• **What is required**
Render every line of the listing below as a numbered list, omitting blank lines.

• **Word and element location data**
********

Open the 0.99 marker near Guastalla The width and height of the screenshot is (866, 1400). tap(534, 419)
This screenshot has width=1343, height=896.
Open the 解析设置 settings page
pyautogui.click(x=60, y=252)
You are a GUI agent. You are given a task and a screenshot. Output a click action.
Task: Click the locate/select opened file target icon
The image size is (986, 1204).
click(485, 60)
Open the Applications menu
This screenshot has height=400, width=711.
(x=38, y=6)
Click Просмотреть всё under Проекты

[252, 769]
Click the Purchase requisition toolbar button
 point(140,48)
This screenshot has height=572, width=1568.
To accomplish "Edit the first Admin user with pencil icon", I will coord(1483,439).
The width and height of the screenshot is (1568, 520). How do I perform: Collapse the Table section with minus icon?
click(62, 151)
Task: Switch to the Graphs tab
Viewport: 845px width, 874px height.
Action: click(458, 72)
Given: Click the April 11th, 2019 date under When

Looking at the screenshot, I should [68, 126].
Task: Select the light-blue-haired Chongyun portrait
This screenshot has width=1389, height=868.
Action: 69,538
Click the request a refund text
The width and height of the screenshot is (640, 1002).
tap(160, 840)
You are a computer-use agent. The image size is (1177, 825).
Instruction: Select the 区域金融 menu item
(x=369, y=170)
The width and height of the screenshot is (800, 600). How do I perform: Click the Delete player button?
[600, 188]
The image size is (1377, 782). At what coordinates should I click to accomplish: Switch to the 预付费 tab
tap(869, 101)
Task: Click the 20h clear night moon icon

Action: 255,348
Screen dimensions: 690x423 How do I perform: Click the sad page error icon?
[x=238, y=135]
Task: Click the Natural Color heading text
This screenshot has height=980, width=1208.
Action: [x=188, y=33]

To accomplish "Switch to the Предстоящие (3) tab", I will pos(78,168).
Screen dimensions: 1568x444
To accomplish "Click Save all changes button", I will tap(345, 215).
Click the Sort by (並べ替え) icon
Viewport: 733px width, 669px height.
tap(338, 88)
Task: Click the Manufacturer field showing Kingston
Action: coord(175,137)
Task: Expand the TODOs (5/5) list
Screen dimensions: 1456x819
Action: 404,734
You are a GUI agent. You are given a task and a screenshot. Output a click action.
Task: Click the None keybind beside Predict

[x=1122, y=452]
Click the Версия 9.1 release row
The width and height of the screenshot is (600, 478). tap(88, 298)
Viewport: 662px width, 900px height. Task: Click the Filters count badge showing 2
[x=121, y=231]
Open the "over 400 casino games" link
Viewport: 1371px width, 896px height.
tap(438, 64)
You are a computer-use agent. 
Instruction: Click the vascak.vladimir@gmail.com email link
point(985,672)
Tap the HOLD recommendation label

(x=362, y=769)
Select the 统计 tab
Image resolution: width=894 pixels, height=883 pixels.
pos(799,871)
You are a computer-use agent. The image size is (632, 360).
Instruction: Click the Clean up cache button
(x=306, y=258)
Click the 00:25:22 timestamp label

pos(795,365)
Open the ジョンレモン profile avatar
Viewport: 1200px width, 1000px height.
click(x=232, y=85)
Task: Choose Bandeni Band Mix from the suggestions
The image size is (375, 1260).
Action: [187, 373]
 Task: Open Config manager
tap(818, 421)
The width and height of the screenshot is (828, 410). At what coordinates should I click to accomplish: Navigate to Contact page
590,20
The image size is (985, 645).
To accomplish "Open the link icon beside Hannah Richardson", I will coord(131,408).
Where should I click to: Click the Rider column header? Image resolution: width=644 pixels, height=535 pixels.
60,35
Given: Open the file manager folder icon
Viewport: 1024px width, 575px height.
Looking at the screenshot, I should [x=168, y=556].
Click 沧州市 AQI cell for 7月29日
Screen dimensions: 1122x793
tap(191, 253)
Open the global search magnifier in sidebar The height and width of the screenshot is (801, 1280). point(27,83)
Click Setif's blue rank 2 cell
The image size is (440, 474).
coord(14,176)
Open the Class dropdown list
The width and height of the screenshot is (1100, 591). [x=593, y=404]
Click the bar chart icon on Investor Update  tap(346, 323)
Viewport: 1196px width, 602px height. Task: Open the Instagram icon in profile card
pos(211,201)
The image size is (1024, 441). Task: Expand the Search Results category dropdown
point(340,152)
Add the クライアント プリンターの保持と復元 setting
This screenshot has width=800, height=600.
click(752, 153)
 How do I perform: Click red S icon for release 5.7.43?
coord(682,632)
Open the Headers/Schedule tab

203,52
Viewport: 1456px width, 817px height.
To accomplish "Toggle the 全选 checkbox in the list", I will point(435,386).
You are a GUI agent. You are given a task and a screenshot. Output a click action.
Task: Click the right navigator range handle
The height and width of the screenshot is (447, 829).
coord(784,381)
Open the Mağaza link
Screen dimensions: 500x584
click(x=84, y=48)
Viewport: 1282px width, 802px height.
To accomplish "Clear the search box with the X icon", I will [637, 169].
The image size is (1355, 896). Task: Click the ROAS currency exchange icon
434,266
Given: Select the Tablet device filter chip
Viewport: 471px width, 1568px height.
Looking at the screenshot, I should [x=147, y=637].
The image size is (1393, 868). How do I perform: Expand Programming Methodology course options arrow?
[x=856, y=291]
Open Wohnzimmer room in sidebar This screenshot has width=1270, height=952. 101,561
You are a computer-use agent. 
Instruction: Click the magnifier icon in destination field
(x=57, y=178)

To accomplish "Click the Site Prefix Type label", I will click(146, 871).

********

• **Result below**
1. Open the 0.99 marker near Guastalla The width and height of the screenshot is (866, 1400). tap(534, 419)
2. This screenshot has width=1343, height=896.
3. Open the 解析设置 settings page
4. pyautogui.click(x=60, y=252)
5. You are a GUI agent. You are given a task and a screenshot. Output a click action.
6. Task: Click the locate/select opened file target icon
7. The image size is (986, 1204).
8. click(485, 60)
9. Open the Applications menu
10. This screenshot has height=400, width=711.
11. (x=38, y=6)
12. Click Просмотреть всё under Проекты
13. [252, 769]
14. Click the Purchase requisition toolbar button
15.  point(140,48)
16. This screenshot has height=572, width=1568.
17. To accomplish "Edit the first Admin user with pencil icon", I will coord(1483,439).
18. The width and height of the screenshot is (1568, 520). How do I perform: Collapse the Table section with minus icon?
19. click(62, 151)
20. Task: Switch to the Graphs tab
21. Viewport: 845px width, 874px height.
22. Action: click(458, 72)
23. Given: Click the April 11th, 2019 date under When
24. Looking at the screenshot, I should [68, 126].
25. Task: Select the light-blue-haired Chongyun portrait
26. This screenshot has width=1389, height=868.
27. Action: 69,538
28. Click the request a refund text
29. The width and height of the screenshot is (640, 1002).
30. tap(160, 840)
31. You are a computer-use agent. The image size is (1177, 825).
32. Instruction: Select the 区域金融 menu item
33. (x=369, y=170)
34. The width and height of the screenshot is (800, 600). How do I perform: Click the Delete player button?
35. [600, 188]
36. The image size is (1377, 782). At what coordinates should I click to accomplish: Switch to the 预付费 tab
37. tap(869, 101)
38. Task: Click the 20h clear night moon icon
39. Action: 255,348
40. Screen dimensions: 690x423 How do I perform: Click the sad page error icon?
41. [x=238, y=135]
42. Task: Click the Natural Color heading text
43. This screenshot has height=980, width=1208.
44. Action: [x=188, y=33]
45. To accomplish "Switch to the Предстоящие (3) tab", I will pos(78,168).
46. Screen dimensions: 1568x444
47. To accomplish "Click Save all changes button", I will tap(345, 215).
48. Click the Sort by (並べ替え) icon
49. Viewport: 733px width, 669px height.
50. tap(338, 88)
51. Task: Click the Manufacturer field showing Kingston
52. Action: coord(175,137)
53. Task: Expand the TODOs (5/5) list
54. Screen dimensions: 1456x819
55. Action: 404,734
56. You are a GUI agent. You are given a task and a screenshot. Output a click action.
57. Task: Click the None keybind beside Predict
58. [x=1122, y=452]
59. Click the Версия 9.1 release row
60. The width and height of the screenshot is (600, 478). tap(88, 298)
61. Viewport: 662px width, 900px height. Task: Click the Filters count badge showing 2
62. [x=121, y=231]
63. Open the "over 400 casino games" link
64. Viewport: 1371px width, 896px height.
65. tap(438, 64)
66. You are a computer-use agent. 
67. Instruction: Click the vascak.vladimir@gmail.com email link
68. point(985,672)
69. Tap the HOLD recommendation label
70. (x=362, y=769)
71. Select the 统计 tab
72. Image resolution: width=894 pixels, height=883 pixels.
73. pos(799,871)
74. You are a computer-use agent. The image size is (632, 360).
75. Instruction: Click the Clean up cache button
76. (x=306, y=258)
77. Click the 00:25:22 timestamp label
78. pos(795,365)
79. Open the ジョンレモン profile avatar
80. Viewport: 1200px width, 1000px height.
81. click(x=232, y=85)
82. Task: Choose Bandeni Band Mix from the suggestions
83. The image size is (375, 1260).
84. Action: [187, 373]
85.  Task: Open Config manager
86. tap(818, 421)
87. The width and height of the screenshot is (828, 410). At what coordinates should I click to accomplish: Navigate to Contact page
88. 590,20
89. The image size is (985, 645).
90. To accomplish "Open the link icon beside Hannah Richardson", I will coord(131,408).
91. Where should I click to: Click the Rider column header? Image resolution: width=644 pixels, height=535 pixels.
92. 60,35
93. Given: Open the file manager folder icon
94. Viewport: 1024px width, 575px height.
95. Looking at the screenshot, I should [x=168, y=556].
96. Click 沧州市 AQI cell for 7月29日
97. Screen dimensions: 1122x793
98. tap(191, 253)
99. Open the global search magnifier in sidebar The height and width of the screenshot is (801, 1280). point(27,83)
100. Click Setif's blue rank 2 cell
101. The image size is (440, 474).
102. coord(14,176)
103. Open the Class dropdown list
104. The width and height of the screenshot is (1100, 591). [x=593, y=404]
105. Click the bar chart icon on Investor Update  tap(346, 323)
106. Viewport: 1196px width, 602px height. Task: Open the Instagram icon in profile card
107. pos(211,201)
108. The image size is (1024, 441). Task: Expand the Search Results category dropdown
109. point(340,152)
110. Add the クライアント プリンターの保持と復元 setting
111. This screenshot has width=800, height=600.
112. click(752, 153)
113.  How do I perform: Click red S icon for release 5.7.43?
114. coord(682,632)
115. Open the Headers/Schedule tab
116. 203,52
117. Viewport: 1456px width, 817px height.
118. To accomplish "Toggle the 全选 checkbox in the list", I will point(435,386).
119. You are a GUI agent. You are given a task and a screenshot. Output a click action.
120. Task: Click the right navigator range handle
121. The height and width of the screenshot is (447, 829).
122. coord(784,381)
123. Open the Mağaza link
124. Screen dimensions: 500x584
125. click(x=84, y=48)
126. Viewport: 1282px width, 802px height.
127. To accomplish "Clear the search box with the X icon", I will [637, 169].
128. The image size is (1355, 896). Task: Click the ROAS currency exchange icon
129. 434,266
130. Given: Select the Tablet device filter chip
131. Viewport: 471px width, 1568px height.
132. Looking at the screenshot, I should [x=147, y=637].
133. The image size is (1393, 868). How do I perform: Expand Programming Methodology course options arrow?
134. [x=856, y=291]
135. Open Wohnzimmer room in sidebar This screenshot has width=1270, height=952. 101,561
136. You are a computer-use agent. 
137. Instruction: Click the magnifier icon in destination field
138. (x=57, y=178)
139. To accomplish "Click the Site Prefix Type label", I will click(146, 871).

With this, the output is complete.